Source document »
^^^^

The prison sentence the US justice department is seeking - should Gary be successfully extradited - is up to 70 years. What Gary was hunting for, as he snooped around Nasa, and the Pentagon's network, was evidence of a UFO cover-up.

Gary McKinnon was born in Glasgow in 1966. His father ran a scaffolding gang, but his parents separated when he was six and he moved to London with his mother and stepfather, a bit of a UFO buff. "He comes from Falkirk," Gary says, "and just outside Falkirk there's a place called Bonnybridge, which is the UFO capital of the world. When he lived there, he had a dream that he was walking around Bonnybridge seeing huge ships. He told me this and it inflamed my curiosity. He was a great science fiction reader. So, him being my second father, I started reading science fiction, too, and doing everything he did."

Gary read Isaac Asimov and Robert Heinlein - "the golden age of science fiction" - and he joined Bufora, the British UFO Research Association, when he was 15. Bufora describes itself as "a nationwide network of around 300 people, who have a dedicated, noncultist interest in understanding the wide-ranging extent of the UFO enigma".

"So you began to believe in UFOs," I say.

"To hope," says Gary, "that there might be something more advanced than us, keeping a friendly eye on us. Hopefully a friendly eye." Then he saw WarGames, and he thought, "Can you really do it? Can you really gain unauthorised access to incredibly interesting places? Surely it can't be that easy." And so, in 1995, he gave it a try.

He sat in his girlfriend Tamsin's aunt's house in Crouch End, and he began to hack. He downloaded a program that searched for computers that used the Windows operating system, scanned addresses and pinpointed administrator user names that had no passwords. Basically, what Gary was looking for - and found time and again - were network administrators within high levels of the US government and military establishments who hadn't bothered to give themselves passwords. That's how he got in.

His Bufora friends "were living in cloud cuckoo land", he says. "All those conspiracy theorists seemed more concerned with believing it than proving it." He wanted evidence. He did a few trial runs, successfully hacking into Oxford University's network, for example, and he found the whole business "incredibly exciting. And then it got more exciting when I started going to places where I really shouldn't be".

"Like where?" I ask.

"The US Space Command," he says.

And so, for the next seven years, on and off, Gary sat in his girlfriend's aunt's house, a joint in the ashtray and a can of Foster's next to the mouse pad, and he snooped. From time to time, some Nasa scientist sitting at his desk somewhere would see his cursor move for no apparent reason. On those occasions, Gary's connection would be abruptly cut. This would never fail to freak out the then-stoned Gary.

He sounds to me like a virtuoso hacker, although I am someone who can barely download RealPlayer. I nod blankly as he says things like, "You get on to easy networks, like Support and Logistics, in order to exploit the trust relationship that military departments have between each other, and once you get on to an easy thing, you find out what networks they trust and then you hop and hop and hop, and eventually you think, 'That looks a bit more secretive.' " When I ask if he is brilliant, he says no. He's just an ordinary self-taught techie. And, he says, he was never alone.

^^^^

Given information »
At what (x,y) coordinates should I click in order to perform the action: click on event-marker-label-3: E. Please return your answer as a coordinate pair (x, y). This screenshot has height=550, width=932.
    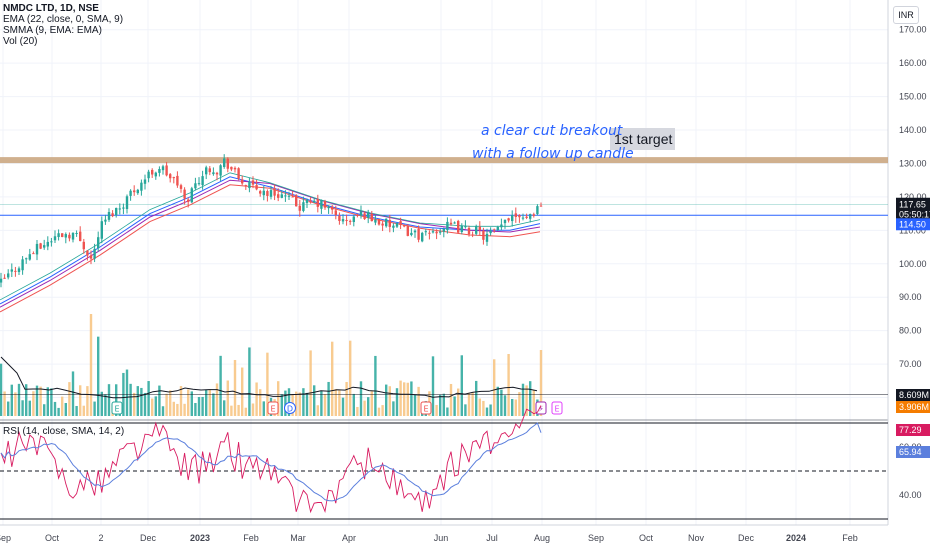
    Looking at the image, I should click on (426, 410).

^^^^

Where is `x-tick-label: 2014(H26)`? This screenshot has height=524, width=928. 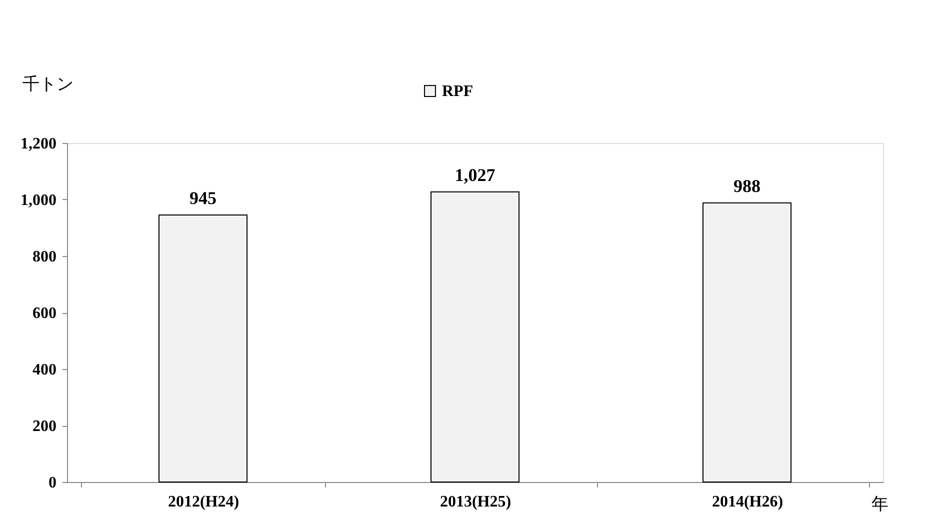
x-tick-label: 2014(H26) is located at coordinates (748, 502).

^^^^

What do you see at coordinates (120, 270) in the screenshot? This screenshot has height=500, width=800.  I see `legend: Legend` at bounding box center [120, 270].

^^^^

Questions to answer »
a. Answer these from the passage about Gary McKinnon, one answer per line:
(i) In what year and city was he born?
(ii) How old was he when he joined Bufora?
(iii) In whose house did he sit while he hacked?
b. Reproduce word for word the stretch of the passage about Gary McKinnon from "And so, for" through "the then-stoned Gary.".
c. Write the next part of the passage about Gary McKinnon's hacking, picking up right after its final sentence.

Your written answers »
a.
(i) 1966, in Glasgow.
(ii) 15.
(iii) His girlfriend Tamsin's aunt's house in Crouch End.

b.
And so, for the next seven years, on and off, Gary sat in his girlfriend's aunt's house, a joint in the ashtray and a can of Foster's next to the mouse pad, and he snooped. From time to time, some Nasa scientist sitting at his desk somewhere would see his cursor move for no apparent reason. On those occasions, Gary's connection would be abruptly cut. This would never fail to freak out the then-stoned Gary.

c.
"Once you're on the network, you can do a command called NetStat - Network Status - and it lists all the connections to that machine. There were hackers from Denmark, Italy, Germany, Turkey, Thailand ..."

"All on at once?" I ask. "You could see hackers from all over the world, snooping around, without the spaceniks or the military realising?"

"Every night," he says, "for the entire five to seven years I was doing this."

"Do you think they're still there? Are they still at it? Or have they been arrested, too?"

Gary says he doesn't know.

"What was the most exciting thing you saw?" I ask.

"I found a list of officers' names," he claims, "under the heading 'Non-Terrestrial Officers'."

"Non-Terrestrial Officers?" I say.

"Yeah, I looked it up," says Gary, "and it's nowhere. It doesn't mean little green men. What I think it means is not earth-based. I found a list of 'fleet-to-fleet transfers', and a list of ship names. I looked them up. They weren't US navy ships. What I saw made me believe they have some kind of spaceship, off-planet."

"The Americans have a secret spaceship?" I ask.

"That's what this trickle of evidence has led me to believe."

"Some kind of other Mir that nobody knows about?"

"I guess so," says Gary.

"What were the ship names?"

"I can't remember," says Gary. "I was smoking a lot of dope at the time. Not good for the intellect."

This was November 2000. By now, Gary was hooked. He quit his job as a systems administrator for a small business, "which hugely pissed off my girlfriend Tamsin. It was the last straw. She dumped me and started seeing this other bloke because I was such a selfish waste of space. Poor Tamsin. And she was the one paying the phone bill because I didn't have a job. We were still living together. God, have you ever tried living with someone after you've split up? It's bad."

So while Tamsin was trying to get on with her new relationship, Gary was in the living room of her aunt's house, hacking. He snooped around all the Forts - Fort Meade, Fort Benning, etc - reading internal court martial reports of soldiers getting imprisoned for rape and murder and drug abuse. At the Johnson Space Centre he spied on photographs of cigar-shaped objects that might have been UFOs but - he says - were probably satellites. "You end up lusting after more and more complex security measures," he says. "It was like a game. I loved computer games. I still do. It was like a real game. It was addictive. Hugely addictive."

It was never really politically motivated. The most political he's ever got is to attend a Noam Chomsky lecture. A John Pilger book sits on the coffee table next to his bed. Yes, he was hacking in the immediate aftermath of September 11, but only because he wanted to see if there was a conspiracy afoot. "Why did the building fall like a controlled series of explosions? " he says. "I hate conspiracy theories, so I thought I'd find out for myself."

"And did you find a conspiracy?" I ask.

"No," he says.

He strenuously denies the justice department's charge that he caused the "US military district of Washington" to become "inoperable". Well, once, he admits, but only once, he inadvertently pressed the wrong button and may have deleted some government files.

"What did you do then?"

"I thought, 'Ooh, bloody hell,' " he says. "And that's when I stopped for a while. And then my friend told me about Darpa. And so I started again."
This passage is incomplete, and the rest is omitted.